*Excerpted text*
*-*-*
Personal information
- Full name: Andrei Ioan Dumitraș
- Date of birth: 23 January 1988 (age 38)
- Place of birth: Pomârla, Romania
- Height: 1.85 m (6 ft 1 in)
- Position: Defender

Team information
- Current team: FC Bacău (assistant/fitness coach)

Youth career
- 1993–2003: Nord Star Pomârla
- 2003–2005: LPS Roman

Senior career*
- Years: Team / Apps / (Gls)
- 2005–2009: Laminorul Roman / 85 / (0)
- 2010–2012: Ceahlăul Piatra Neamț / 62 / (1)
- 2012: Steaua București / 5 / (0)
- 2013–2014: Ceahlăul Piatra Neamț / 54 / (2)
- 2015–2017: Universitatea Craiova / 41 / (1)
- 2017: Viitorul Constanța / 1 / (0)
- 2017–2019: Botoșani / 36 / (1)
- 2019: Concordia Chiajna / 13 / (0)
- 2020–2021: CSM Reșița / 22 / (0)
- 2021–2022: Dante Botoșani / 20 / (1)
- 2022–2023: Bucovina Rădăuți / 26 / (1)
- Total:  / 365 / (7)

International career
- 2015: Romania / 1 / (0)

Managerial career
- 2021–2022: Dante Botoșani (player/fitness coach)
- 2022–2023: Bucovina Rădăuți (player/fitness coach)
- 2023–: FC Bacău (assistant/fitness coach)
*-*-*
*Dataset records*
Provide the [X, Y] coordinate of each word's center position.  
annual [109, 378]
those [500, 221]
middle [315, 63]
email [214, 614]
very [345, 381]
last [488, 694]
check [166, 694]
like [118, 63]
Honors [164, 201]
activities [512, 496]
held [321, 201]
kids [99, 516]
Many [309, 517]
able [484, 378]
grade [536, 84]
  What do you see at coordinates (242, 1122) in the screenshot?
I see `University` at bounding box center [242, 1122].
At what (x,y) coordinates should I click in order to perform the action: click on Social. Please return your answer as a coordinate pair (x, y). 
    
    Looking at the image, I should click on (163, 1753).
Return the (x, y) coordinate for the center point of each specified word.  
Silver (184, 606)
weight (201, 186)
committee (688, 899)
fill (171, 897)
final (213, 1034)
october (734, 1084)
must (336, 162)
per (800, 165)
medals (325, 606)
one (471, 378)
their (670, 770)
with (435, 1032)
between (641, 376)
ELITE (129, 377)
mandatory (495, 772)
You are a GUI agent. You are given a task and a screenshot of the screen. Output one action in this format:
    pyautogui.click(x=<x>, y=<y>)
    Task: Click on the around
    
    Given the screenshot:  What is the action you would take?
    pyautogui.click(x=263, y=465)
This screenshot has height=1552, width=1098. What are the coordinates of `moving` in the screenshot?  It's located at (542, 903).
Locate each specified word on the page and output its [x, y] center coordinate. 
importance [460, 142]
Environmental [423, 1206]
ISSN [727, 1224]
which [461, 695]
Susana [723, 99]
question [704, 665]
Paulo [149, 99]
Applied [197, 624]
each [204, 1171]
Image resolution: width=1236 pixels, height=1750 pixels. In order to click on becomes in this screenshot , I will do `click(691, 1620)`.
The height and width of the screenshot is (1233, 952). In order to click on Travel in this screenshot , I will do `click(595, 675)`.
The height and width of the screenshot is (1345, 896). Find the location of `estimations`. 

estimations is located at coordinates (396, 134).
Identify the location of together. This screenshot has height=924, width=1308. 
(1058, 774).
*-*-*
*Work item A*
Answer these from the player profile:
(i) What place of birth does it list?
(ii) How many senior appearances does it record for Universitatea Craiova?
(iii) In what year did he appear for Romania?
*Work item B*
Print the part of the player profile starting with "Team information" and going on through "Neamț / 54 / (2)".
The rows that come after the player profile have no connection to it.

*Answer space A*
(i) Pomârla, Romania
(ii) 41
(iii) 2015

*Answer space B*
Team information
- Current team: FC Bacău (assistant/fitness coach)

Youth career
- 1993–2003: Nord Star Pomârla
- 2003–2005: LPS Roman

Senior career*
- Years: Team / Apps / (Gls)
- 2005–2009: Laminorul Roman / 85 / (0)
- 2010–2012: Ceahlăul Piatra Neamț / 62 / (1)
- 2012: Steaua București / 5 / (0)
- 2013–2014: Ceahlăul Piatra Neamț / 54 / (2)